Ketiga, Yulizar membuat deskripsi-deskripsi pada banyak detail dalam novel ini. Sebagian di antaranya terasa absurd. "Aku menunduk memandangi tulisan yang huruf-hurufnya mulai membelah diri." Bacalah sendiri, kalian akan banyak menemukan hal-hal yang absurd dalam novel ini. Hmmm... Kalau sedang kena vertigo, hal-hal yang absurd itu seperti berlipat ganda efeknya. Membuat kepala seperti diputar lalu dijatuhkan untuk kemudian dipungut lagi dengan jari-jari kaki.

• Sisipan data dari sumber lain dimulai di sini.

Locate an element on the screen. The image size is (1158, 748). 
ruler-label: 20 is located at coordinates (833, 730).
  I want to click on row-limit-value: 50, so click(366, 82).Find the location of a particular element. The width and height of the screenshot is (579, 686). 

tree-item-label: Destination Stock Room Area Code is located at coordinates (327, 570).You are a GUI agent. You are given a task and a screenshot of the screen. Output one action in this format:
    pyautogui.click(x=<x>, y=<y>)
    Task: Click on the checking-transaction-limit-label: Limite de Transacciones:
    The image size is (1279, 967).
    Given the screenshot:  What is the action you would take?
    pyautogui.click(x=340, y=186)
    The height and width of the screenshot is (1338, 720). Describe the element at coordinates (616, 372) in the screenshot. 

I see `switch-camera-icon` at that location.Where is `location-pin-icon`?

Keempat, novel ini sepertinya digunakan oleh Yulizar untuk menuangkan segala hal tentang 'kesukaan-kesukaannya', hmmm mungkin juga kecenderungan-kecenderungannya, wawasan-wawasannya dan sebagainya. Hehehe... maka nama-nama bermunculan, imajinasi-imajinasi, buku-buku, perjalanan dan sebagainya. Jadi, walau novel ini ringkas namun juga penuh berjejalan dengan segala hal seperti itu.

Kelima, maafkanlah kalau aku memakai cara baca seperti yang sudah kukatakan pada poin pertama tadi. Sehingga aku yang sedang vertigo akut, kerjaan mawut dan keuangan yang bikin kalut, tidak bisa menuliskan lagi alur cerita novel ini. Kalian harus baca sendiri supaya tahu alurnya. Ndak usah tanya ke aku. Hehehe...

Nah, bagian terakhir aku mesti katakan untuk Yulizar entah dia baca atau ndak,"Proficiat." Novel pertama ini akan abadi karena sudah dicetak dan tersebar ke tangan-tangan pembaca. Aku menunggu novel berikutnya, dan ingin gembira lagi karenanya. Untuk siapa pun yang lain, aku setuju yang dikatakan Inggit,"Buku ini perlu dibaca." Tak peduli vertigomu sembuh atau kambuh, pekerjaanmu selesai atau bikin lunglai, dan keuanganmu kosong atau plong, bacalah buku ini. Nikmatilah.